Moves That Soothe
Your baby's skin is so soft and delicate that it's bound to suffer from some irritation this winter, no matter how cautious you are. Here's how to treat the most common problems.
- Chapping. The area around the mouth and chin can become chapped from the combination of cold and your baby's drool. The solution? "Create a barrier between the skin and saliva," Dr. Mancini says. Applying a thick, greasy moisturizer or cream should do the trick. The skin around your child's nostrils can become irritated too, especially if her nose is runny. Dab on a bit of a petroleum-based product, such as Aquaphor.
- Windburn. Exposed skin, especially on your child's cheeks, bears the brunt of any stiff, dry wind that comes along. The result can be windburn -- sensitive, dry, red patches that resemble sunburn. Cover your child up as best you can, and use a thick lotion with an SPF of at least 15. (Sunburn is a risk even in the winter, partly because of how intensely snow reflects the sun.)
- Eczema. Low humidity can aggravate this fairly common skin disease; its main symptoms are itchy, red patches on the cheeks, scalp, hands, and feet. Avoid wool and perfumed lotions or soaps, and ask your pediatrician about treating the irritated areas with an anti-inflammatory cream.
- Prickly heat. Prickly heat isn't just a summertime problem. Dressing your child in too many layers can also lead to these tiny red bumps. A cool compress or a tepid bath can relieve itching, as can keeping your child cool and letting his skin breathe. This is one time when applying some lotion won't help: "It will only make the rash worse, because sweat glands are already blocked," Dr. Mancini cautions.

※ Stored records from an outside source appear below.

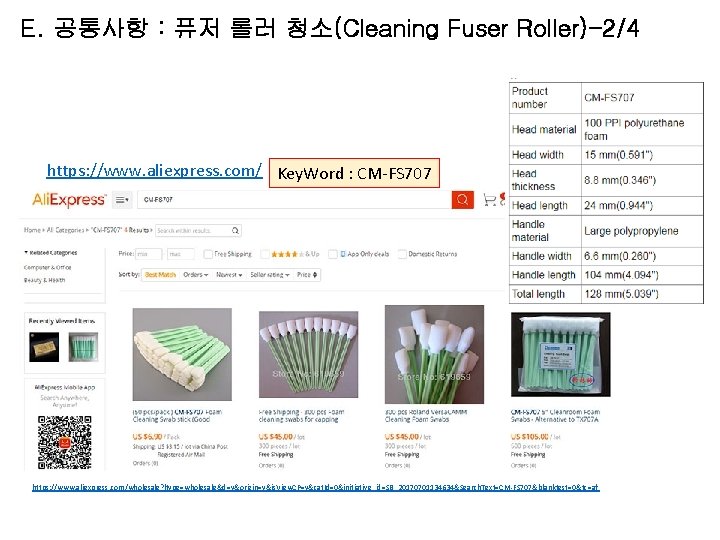Open the Newest sort dropdown
Viewport: 720px width, 540px height.
pos(229,275)
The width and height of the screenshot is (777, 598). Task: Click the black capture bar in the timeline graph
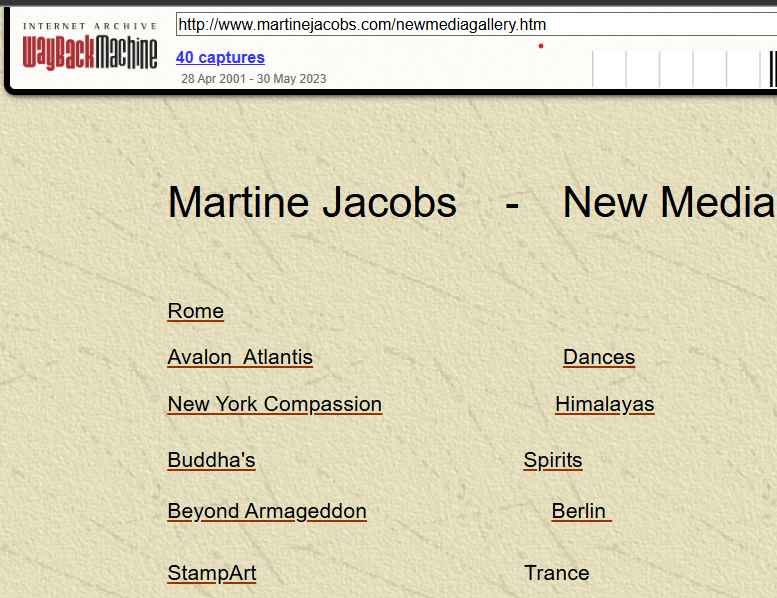(773, 69)
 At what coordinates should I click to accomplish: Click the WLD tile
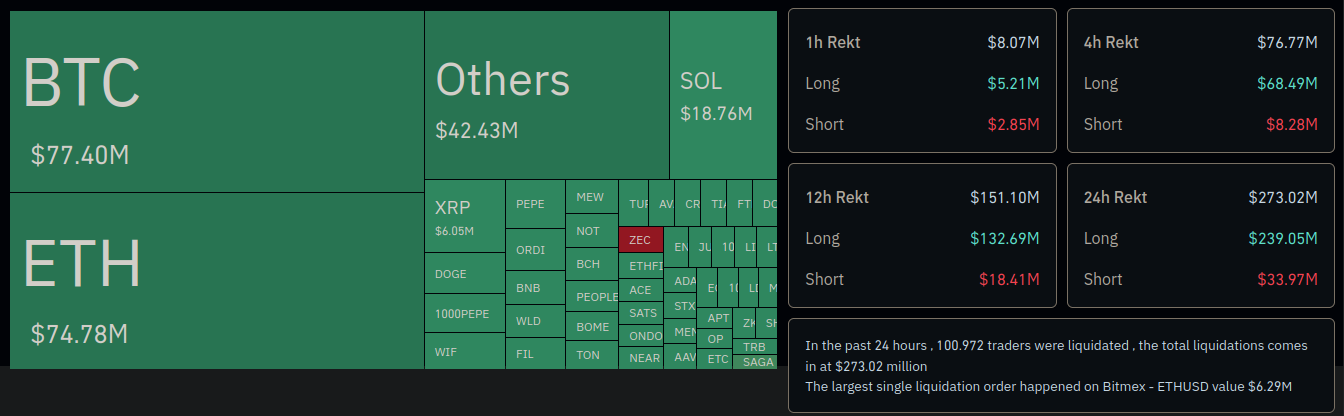point(534,322)
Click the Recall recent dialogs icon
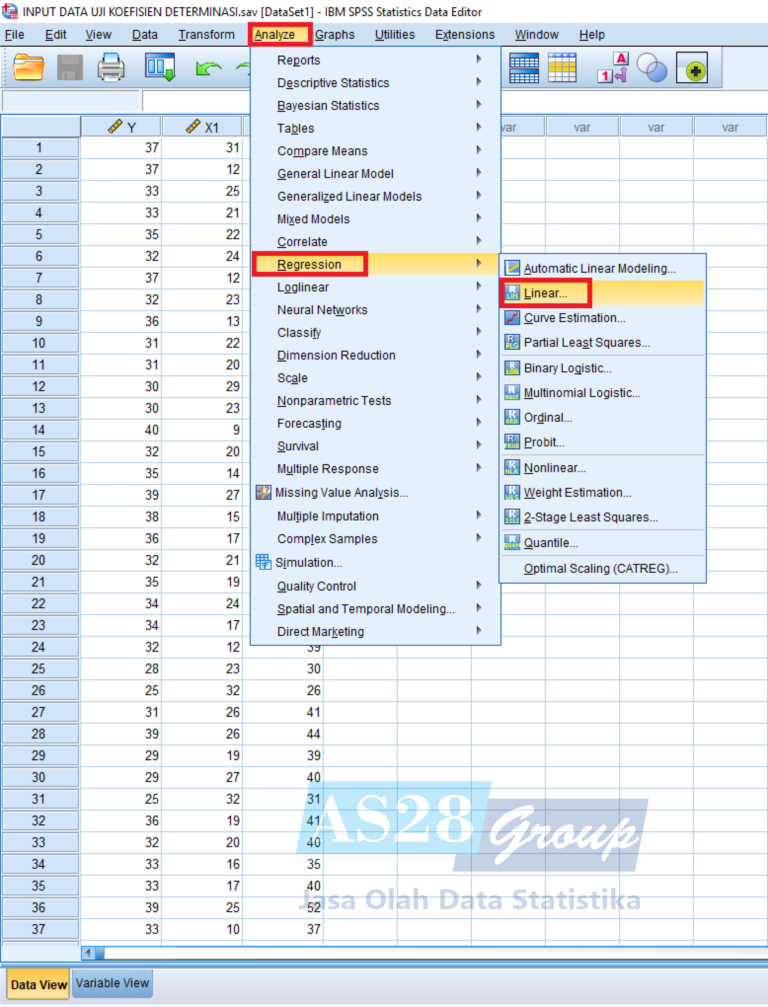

- Frostnip. This precursor to frostbite can strike when skin is exposed to wind and cold temperatures for too long. The affected areas -- usually the cheeks, nose, fingers, and toes -- turn so pale they look whitish or ashen, but return to their usual color soon after being warmed. If you suspect that your baby has frostnip, immediately take her in out of the cold and try to warm her skin using your hands, warm towels, or warm (but not hot) water. If none of these techniques work, take her to the hospital right away. For any of these conditions, contact your child's pediatrician if symptoms persist or if there's bleeding, excessive itching, oozing, or scabbing.